* _What you need to do_: Reproduce every record exactly.

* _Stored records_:
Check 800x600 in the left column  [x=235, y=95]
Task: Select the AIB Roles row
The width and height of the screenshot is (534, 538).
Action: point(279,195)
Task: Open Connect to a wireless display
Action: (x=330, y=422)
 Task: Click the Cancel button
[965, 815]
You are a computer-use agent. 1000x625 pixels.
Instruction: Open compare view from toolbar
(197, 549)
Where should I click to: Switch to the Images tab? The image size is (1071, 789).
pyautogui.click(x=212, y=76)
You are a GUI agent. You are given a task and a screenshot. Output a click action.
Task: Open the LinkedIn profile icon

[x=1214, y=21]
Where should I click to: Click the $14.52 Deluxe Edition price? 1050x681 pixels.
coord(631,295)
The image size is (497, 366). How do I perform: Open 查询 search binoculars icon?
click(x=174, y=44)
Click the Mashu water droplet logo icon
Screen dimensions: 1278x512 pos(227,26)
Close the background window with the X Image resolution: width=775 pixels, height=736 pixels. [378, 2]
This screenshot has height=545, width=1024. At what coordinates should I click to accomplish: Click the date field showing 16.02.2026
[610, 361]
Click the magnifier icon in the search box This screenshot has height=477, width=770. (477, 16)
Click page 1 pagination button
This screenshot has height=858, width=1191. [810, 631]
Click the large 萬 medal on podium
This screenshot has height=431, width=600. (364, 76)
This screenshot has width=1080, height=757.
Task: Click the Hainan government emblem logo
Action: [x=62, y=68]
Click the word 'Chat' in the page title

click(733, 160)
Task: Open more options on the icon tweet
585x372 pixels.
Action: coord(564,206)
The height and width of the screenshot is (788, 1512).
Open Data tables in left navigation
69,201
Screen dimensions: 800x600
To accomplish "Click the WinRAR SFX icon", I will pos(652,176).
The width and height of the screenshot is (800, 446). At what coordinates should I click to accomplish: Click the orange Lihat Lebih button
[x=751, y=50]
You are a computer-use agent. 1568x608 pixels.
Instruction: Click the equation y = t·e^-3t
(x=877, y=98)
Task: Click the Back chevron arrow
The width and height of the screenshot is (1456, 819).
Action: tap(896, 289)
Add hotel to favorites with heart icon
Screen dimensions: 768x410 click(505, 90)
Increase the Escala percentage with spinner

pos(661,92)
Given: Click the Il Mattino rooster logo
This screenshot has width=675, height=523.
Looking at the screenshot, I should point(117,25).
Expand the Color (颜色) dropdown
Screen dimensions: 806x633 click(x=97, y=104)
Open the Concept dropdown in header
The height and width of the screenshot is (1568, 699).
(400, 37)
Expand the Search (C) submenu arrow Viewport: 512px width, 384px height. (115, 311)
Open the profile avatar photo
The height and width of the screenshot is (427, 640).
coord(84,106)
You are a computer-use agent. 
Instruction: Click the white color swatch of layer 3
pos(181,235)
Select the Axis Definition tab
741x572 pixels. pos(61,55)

* _Exercise solution_:
Check 800x600 in the left column  [x=235, y=95]
Task: Select the AIB Roles row
The width and height of the screenshot is (534, 538).
Action: point(279,195)
Task: Open Connect to a wireless display
Action: (x=330, y=422)
 Task: Click the Cancel button
[965, 815]
You are a computer-use agent. 1000x625 pixels.
Instruction: Open compare view from toolbar
(197, 549)
Where should I click to: Switch to the Images tab? The image size is (1071, 789).
pyautogui.click(x=212, y=76)
You are a GUI agent. You are given a task and a screenshot. Output a click action.
Task: Open the LinkedIn profile icon

[x=1214, y=21]
Where should I click to: Click the $14.52 Deluxe Edition price? 1050x681 pixels.
coord(631,295)
The image size is (497, 366). How do I perform: Open 查询 search binoculars icon?
click(x=174, y=44)
Click the Mashu water droplet logo icon
Screen dimensions: 1278x512 pos(227,26)
Close the background window with the X Image resolution: width=775 pixels, height=736 pixels. [378, 2]
This screenshot has height=545, width=1024. At what coordinates should I click to accomplish: Click the date field showing 16.02.2026
[610, 361]
Click the magnifier icon in the search box This screenshot has height=477, width=770. (477, 16)
Click page 1 pagination button
This screenshot has height=858, width=1191. [810, 631]
Click the large 萬 medal on podium
This screenshot has height=431, width=600. (364, 76)
This screenshot has width=1080, height=757.
Task: Click the Hainan government emblem logo
Action: [x=62, y=68]
Click the word 'Chat' in the page title

click(733, 160)
Task: Open more options on the icon tweet
585x372 pixels.
Action: coord(564,206)
The height and width of the screenshot is (788, 1512).
Open Data tables in left navigation
69,201
Screen dimensions: 800x600
To accomplish "Click the WinRAR SFX icon", I will pos(652,176).
The width and height of the screenshot is (800, 446). At what coordinates should I click to accomplish: Click the orange Lihat Lebih button
[x=751, y=50]
You are a computer-use agent. 1568x608 pixels.
Instruction: Click the equation y = t·e^-3t
(x=877, y=98)
Task: Click the Back chevron arrow
The width and height of the screenshot is (1456, 819).
Action: tap(896, 289)
Add hotel to favorites with heart icon
Screen dimensions: 768x410 click(505, 90)
Increase the Escala percentage with spinner

pos(661,92)
Given: Click the Il Mattino rooster logo
This screenshot has width=675, height=523.
Looking at the screenshot, I should point(117,25).
Expand the Color (颜色) dropdown
Screen dimensions: 806x633 click(x=97, y=104)
Open the Concept dropdown in header
The height and width of the screenshot is (1568, 699).
(400, 37)
Expand the Search (C) submenu arrow Viewport: 512px width, 384px height. (115, 311)
Open the profile avatar photo
The height and width of the screenshot is (427, 640).
coord(84,106)
You are a computer-use agent. 
Instruction: Click the white color swatch of layer 3
pos(181,235)
Select the Axis Definition tab
741x572 pixels. pos(61,55)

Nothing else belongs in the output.